Africa Forward: Macron kündigt 23 Milliarden Euro Investitionen für Afrika an
Frankreich und afrikanische Investoren stellen 23 Milliarden Euro für Energie, Digitalisierung und Landwirtschaft bereit; Fokus auf projektbasierte Partnerschaften statt klassischer Entwicklungshilfe.
Nach Angaben des Élysée-Palastes hat Frankreichs Präsident Emmanuel Macron beim Africa Forward Summit in Nairobi Investitionen in Höhe von 23 Milliarden Euro für Afrika angekündigt. Demnach stammen 14 Milliarden Euro von französischen Geldgebern, weitere 9 Milliarden Euro sollen von Investoren aus Afrika kommen. Macron stellte die Zusagen als Schritt hin zu einer neuen Form der Zusammenarbeit zwischen Frankreich und afrikanischen Staaten dar.
Im Mittelpunkt der angekündigten Mittel stehen Projekte in der Energiewende, der Digitalisierung und der Landwirtschaft. Die Finanzierung soll flexibel gestaltet werden und verschiedene Instrumente umfassen: Direktinvestitionen, Beteiligungen, Kredite, Bürgschaften und Zuschüsse sind vorgesehen. Frankreich will für die Umsetzung sowohl private als auch öffentliche Akteure mobilisieren, um die angekündigten Projekte konzertiert voranzutreiben.

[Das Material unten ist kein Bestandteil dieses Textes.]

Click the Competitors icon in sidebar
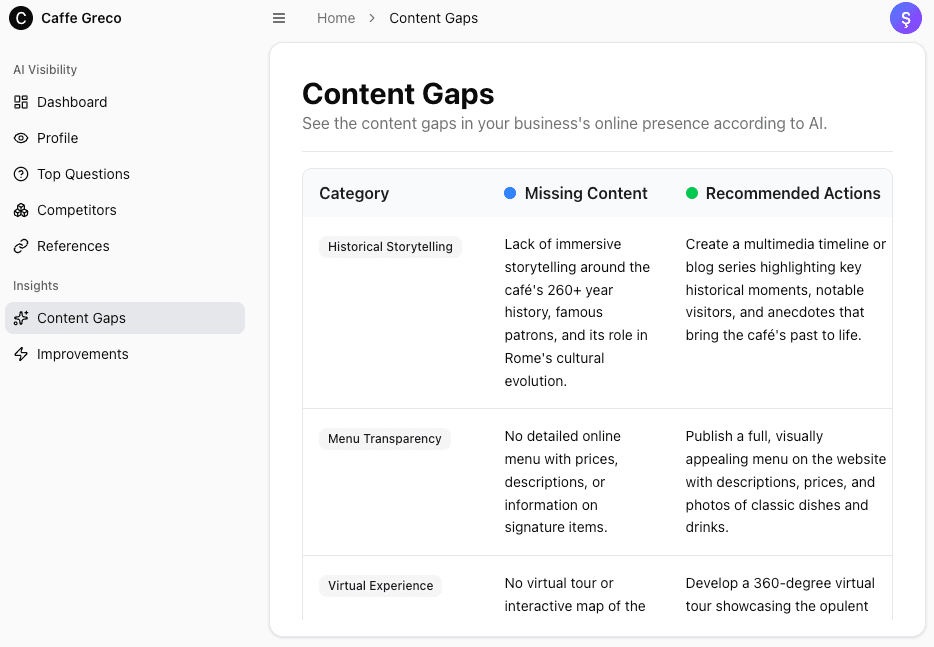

Zugleich nannte Macron eine Zielgröße für die unmittelbare Wirkung der Initiative: Die Investitionen könnten mehr als 250.000 direkte Arbeitsplätze in Frankreich und in Afrika schaffen. Er würdigte die auf dem Gipfel vertretenen Unternehmen und betonte den praxisorientierten Charakter der Vereinbarungen, die er als konkret und handlungsorientiert bezeichnete. Konkrete Projektlisten und Zeitpläne wurden in den vorliegenden Angaben jedoch nicht detailliert aufgeführt.
Daneben verfolgt der Africa Forward Summit das erklärte Ziel, das Verhältnis zwischen Frankreich und afrikanischen Staaten von klassischen Entwicklungshilfe-Modellen zu einem investitionsbasierten Partnerschaftsmodell zu ändern. Die Initiative wirbt dafür, öffentliche und private Mittel stärker in konkrete Projekte zu lenken, statt auf reine Zuschussfinanzierung zu setzen.
Nach dem Schritt sollen die französischen Zusagen nicht nur kurzfristige wirtschaftliche Impulse setzen, sondern auch technologische und sektorale Transformationen in den genannten Bereichen fördern. Zu einzelnen Projekten, Zeitplänen oder bereits benannten Investitionspartnern machten die vorliegenden Angaben keine detaillierten Angaben.